**EXERCISE**
Extend the ResNet18 training notebook below, picking up right after its final line, "optimizer.step()".

**SELECTED EXTRACT**
+ + + + + + +

# PAAI21

Image classification can be successfully solved by modern CNNs. However, there are still
a plethora of questions regarding how those models manage to extract and model general
features for large number of classes. A straightforward strategy is to focus on saliency i.e.,
the area of the image that has a maximal response w.r.t. the predicted class. The aim of
this project is to complement that idea by estimating the number of salient regions that
common image classifiers react to and measure the consistency of those regions
regarding the predicted class.

## Resnet18 - Training

In [None]:
%matplotlib inline
import matplotlib.pyplot as plt
import numpy as np
import random
import skimage.transform
import torch
import torch.nn as nn
import torch.nn.functional as F
import torch.optim as optim
import torchvision

from keras.optimizers import SGD
from matplotlib.pyplot import imshow
from PIL import Image
from torch.autograd import Variable
from torch import topk
from torchvision import models, datasets, transforms

In [None]:
# -------------------------------------
# Define paramters and other variables
# -------------------------------------

# Classes labels CIFAR-10
classes = ('plane',
           'auto',
           'bird',
           'cat',
           'deer',
           'dog',
           'frog',
           'horse',
           'ship',
           'truck')

# CIFAR1-10 parameters
input_size = 32
num_classes = 10

# Check for GPU/CPU to allocate tensor
if torch.cuda.is_available():
    device = torch.device('cuda')
else:
    device = torch.device('cpu')

print(device)

In [None]:
# Data transformations
normalize = transforms.Normalize(
    (0.4914, 0.4822, 0.4465),
    (0.2023, 0.1994, 0.2010)
)
    
train_transform = transforms.Compose([
    transforms.RandomCrop(32, padding=4),
    transforms.RandomHorizontalFlip(),
    transforms.ToTensor(),
    normalize
])

test_transform = transforms.Compose([
    transforms.ToTensor(),
    normalize,
])

# Download & transform CIFAR-10 datasets
train_dataset = datasets.CIFAR10("./data", train=True,
                                 transform=train_transform, download=True)

test_dataset = datasets.CIFAR10("./data", train=False,
                                transform=test_transform, download=True)


train_loader = torch.utils.data.DataLoader(train_dataset,
                                           batch_size=128, shuffle=True)
test_loader = torch.utils.data.DataLoader(test_dataset,
                                          batch_size=5000, shuffle=False)

In [None]:
class Model(torch.nn.Module):
    def __init__(self):
        super().__init__()

        self.resnet = models.resnet18(pretrained=False, num_classes=10)

        self.resnet.conv1 = torch.nn.Conv2d(
            3, 64, kernel_size=3, stride=1, padding=1, bias=False
        )
        self.resnet.maxpool = torch.nn.Identity()

    def forward(self, x):
        x = self.resnet(x)
        x = F.log_softmax(x, dim=1)

        return x

In [None]:
def train_model(model, train_loader, optimizer, epoch, verbose=False):
  model.train()
  total_loss = []
  
  for data, target in train_loader:
    data = data.cuda()
    target = target.cuda()
    
    optimizer.zero_grad()
    prediction = model(data)
    loss = F.nll_loss(prediction, target)
    
    loss.backward()
    optimizer.step()

+ + + + + + +

**PROVIDED DATA**

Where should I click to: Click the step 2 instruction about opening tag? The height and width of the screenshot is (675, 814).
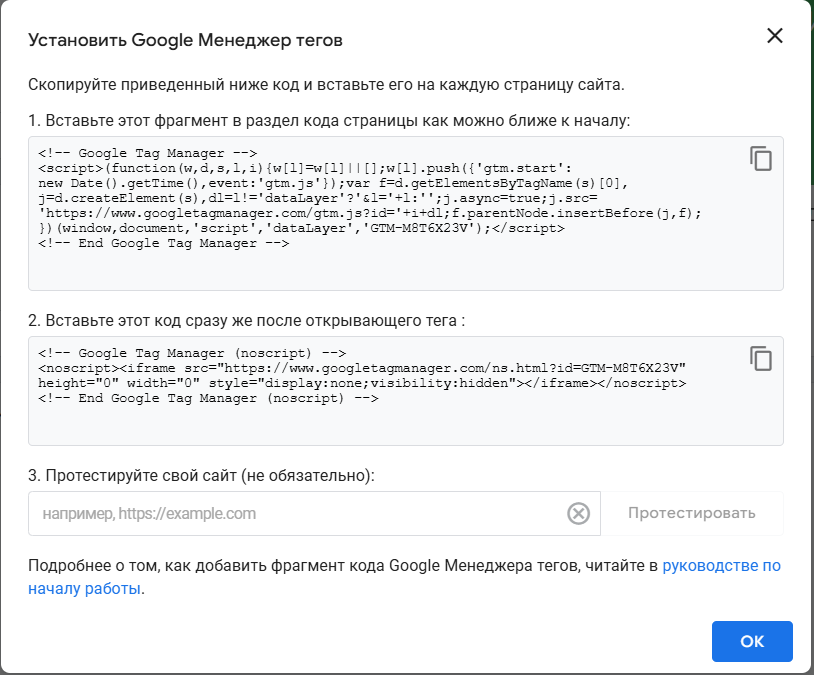pos(247,320)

+ + + + + + +

**TASK RESULT**
    total_loss.append(loss.item())
    
    avg_loss = sum(total_loss) / len(total_loss)
    if (verbose):
        print("Training set: Epoch: {} Average Loss: {:.2f}".format(epoch, avg_loss))

  return avg_loss


def test_model(model, test_loader, verbose=False):
  model.eval()
  loss = 0
  correct = 0

  for data, target in test_loader:
    with torch.no_grad():
      data = data.cuda()
      target = target.cuda()

      prediction = model(data)
      loss += F.nll_loss(prediction, target, reduction="sum")

      prediction = prediction.max(1)[1]
      correct += prediction.eq(target.view_as(prediction)).sum().item()

      loss /= len(test_loader.dataset)
      percentage_correct = 100.0 * correct / len(test_loader.dataset)

      if (verbose):
        print("Testing set: Average loss: {:.4f}, Accuracy: {}/{} ({:.2f}%)".format(
            loss, correct, len(test_loader.dataset), percentage_correct))
      
  return loss, percentage_correct

In [None]:
# Hyperparameters
epochs=50
lr=0.1
    
model = Model()
model = model.cuda()

milestones = [25, 40]

optimizer = torch.optim.SGD(
    model.parameters(), lr=lr, momentum=0.9, weight_decay=5e-4
)
scheduler = torch.optim.lr_scheduler.MultiStepLR(
    optimizer, milestones=milestones, gamma=0.1
)

print("Start train/test resnet18!")
for epoch in range(1, epochs + 1):
    avg_loss = train_model(model, train_loader, optimizer, epoch)
    loss, percentage_correct = test_model(model, test_loader)
    print("Epoch: {} Training: Loss: {:.2f} - Testing: Loss: {:.2f} Accuracy {:.2f}%".format(
        epoch, avg_loss, loss, percentage_correct))

    scheduler.step()

torch.save(model.state_dict(), "PAAI21_CIFAR10_model.pt")

# Class activation maps

## Terminology
- **Receptive field:** The receptive field of a neuron is composed by all
  pixels in **X** input that influence it.

- **Convolutional units:** A convolutional layer contains units whose receptive
  fields cover a patch of the previous layer[1].

- **Softmax:** It is a function used to become an output score in a probablity
  distribution.

- **Global average pooling (GAP):** It is an operation that consists of take the
  averag of each feature map and the resulting vector is used to feed the
  softmax layer[2]. 

## Summary

1. The convolutional units of several CNNs layers behave as object detectors
  even object location is not given. So they have the ability to localize
  objects.

2. This ability is lost when fully-connected layers are used for classification.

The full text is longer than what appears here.